Use case	Better fit	Why
Cross-session memory for coding	Tenure	Precision 1.0, sub-15ms, zero config
Large knowledge base with synthesis	GBrain	146K+ pages, gap analysis, citations
Multi-client shared memory	Tenure	Proxy layer, any OpenAI-compatible client
Autonomous agent with cron jobs	GBrain	Dream cycle, enrichment, 43 skills
Privacy-first, fully local	Tenure	Single container, no cloud, no agent platform
Team/company institutional memory	GBrain	Multi-user scoping, schema packs, federation
Mobile aha-moment capture	Tenure	OpenClaw/WhatsApp into same belief store
Meeting prep and entity research	GBrain	Graph traversal, find_trajectory, synthesis

The "narrow-win" counterargument

GBrain's benchmark report makes a fair point: PrecisionMemBench measures one property (return the exact right belief ID and nothing else) against a 35-belief store. Their position is that general-purpose agentic memory needs recall, temporal reasoning, contradiction handling, and synthesis across thousands of pages. A system tuned to top this test would be "actively worse at most of that."

This is correct, and it is why Tenure and GBrain solve different problems. Tenure is not a knowledge management system. It is a session memory proxy. For that use case, the 35-belief scale is representative: a typical developer accumulates 30-80 active beliefs per project. Precision 1.0 at that scale means zero noise in your coding session. The "narrow win" is the entire product.

If you need a 146K-page institutional brain with synthesis, graph traversal, and autonomous enrichment, GBrain is designed for that.

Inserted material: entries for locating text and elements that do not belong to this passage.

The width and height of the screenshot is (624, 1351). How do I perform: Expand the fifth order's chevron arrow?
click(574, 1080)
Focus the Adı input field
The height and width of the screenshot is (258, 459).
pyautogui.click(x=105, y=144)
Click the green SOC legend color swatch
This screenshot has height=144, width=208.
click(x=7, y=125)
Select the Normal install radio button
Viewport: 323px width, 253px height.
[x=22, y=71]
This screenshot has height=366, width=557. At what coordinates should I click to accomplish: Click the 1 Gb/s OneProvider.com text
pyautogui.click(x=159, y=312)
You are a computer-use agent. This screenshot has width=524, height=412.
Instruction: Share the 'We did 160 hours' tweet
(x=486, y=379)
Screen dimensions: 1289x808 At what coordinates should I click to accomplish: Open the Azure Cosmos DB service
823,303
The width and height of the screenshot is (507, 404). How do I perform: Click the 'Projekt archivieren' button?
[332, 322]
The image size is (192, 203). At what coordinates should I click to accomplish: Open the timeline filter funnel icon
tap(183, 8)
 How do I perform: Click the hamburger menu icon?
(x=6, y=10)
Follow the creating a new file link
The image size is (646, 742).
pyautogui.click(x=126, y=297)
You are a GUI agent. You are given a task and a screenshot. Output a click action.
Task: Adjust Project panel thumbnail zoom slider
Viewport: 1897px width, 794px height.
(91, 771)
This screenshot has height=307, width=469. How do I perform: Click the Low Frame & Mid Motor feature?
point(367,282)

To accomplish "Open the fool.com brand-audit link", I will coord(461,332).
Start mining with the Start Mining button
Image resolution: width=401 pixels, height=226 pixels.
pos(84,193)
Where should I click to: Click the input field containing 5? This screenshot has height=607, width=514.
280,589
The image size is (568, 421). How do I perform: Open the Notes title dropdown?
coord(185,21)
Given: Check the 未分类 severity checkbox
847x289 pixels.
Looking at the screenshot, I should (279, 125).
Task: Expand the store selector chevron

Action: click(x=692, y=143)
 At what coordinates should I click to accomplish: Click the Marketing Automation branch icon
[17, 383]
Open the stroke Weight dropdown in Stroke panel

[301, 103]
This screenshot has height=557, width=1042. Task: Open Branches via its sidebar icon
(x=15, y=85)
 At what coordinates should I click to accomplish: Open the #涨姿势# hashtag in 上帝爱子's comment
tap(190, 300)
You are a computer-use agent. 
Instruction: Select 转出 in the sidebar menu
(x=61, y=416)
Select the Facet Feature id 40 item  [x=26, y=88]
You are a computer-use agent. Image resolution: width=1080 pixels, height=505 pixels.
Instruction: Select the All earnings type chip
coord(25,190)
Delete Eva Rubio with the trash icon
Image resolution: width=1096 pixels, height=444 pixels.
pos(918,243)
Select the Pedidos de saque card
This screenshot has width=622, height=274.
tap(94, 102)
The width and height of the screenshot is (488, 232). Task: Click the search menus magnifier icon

If you need your IDE to know what you decided yesterday without re-explaining it, and you need that memory to be precise enough that it never injects the wrong context, that is Tenure.

Full retrieval comparison

Property	Tenure	GBrain
Mean retrieval precision	1.00	0.14
Active retrieval passes	43/43	5/43
Total passes (77 non-session)	77/77	34/77
Retrieval latency (p50)	9.77ms	543.84ms
Ingestion (35 beliefs)	1.0s	28.6s
Memory delivery	Automatic (proxy)	MCP / agent-initiated
Setup time	30 seconds	~30 minutes (with agent)
Requires agent platform	No	Yes (OpenClaw/Hermes/Claude Code)
Scope isolation	Hard filter	Source-based separation
Supersession	Chain with audit	None native
Knowledge graph	Not applicable (belief store)	Self-wiring entity graph
Synthesis layer	Not applicable (injection only)	Cited prose + gap analysis
License	MIT	MIT

GBrain results from PrecisionMemBench evaluation. Full methodology: arXiv:2605.11325. Dataset: HuggingFace. GBrain source: github.com/garrytan/gbrain.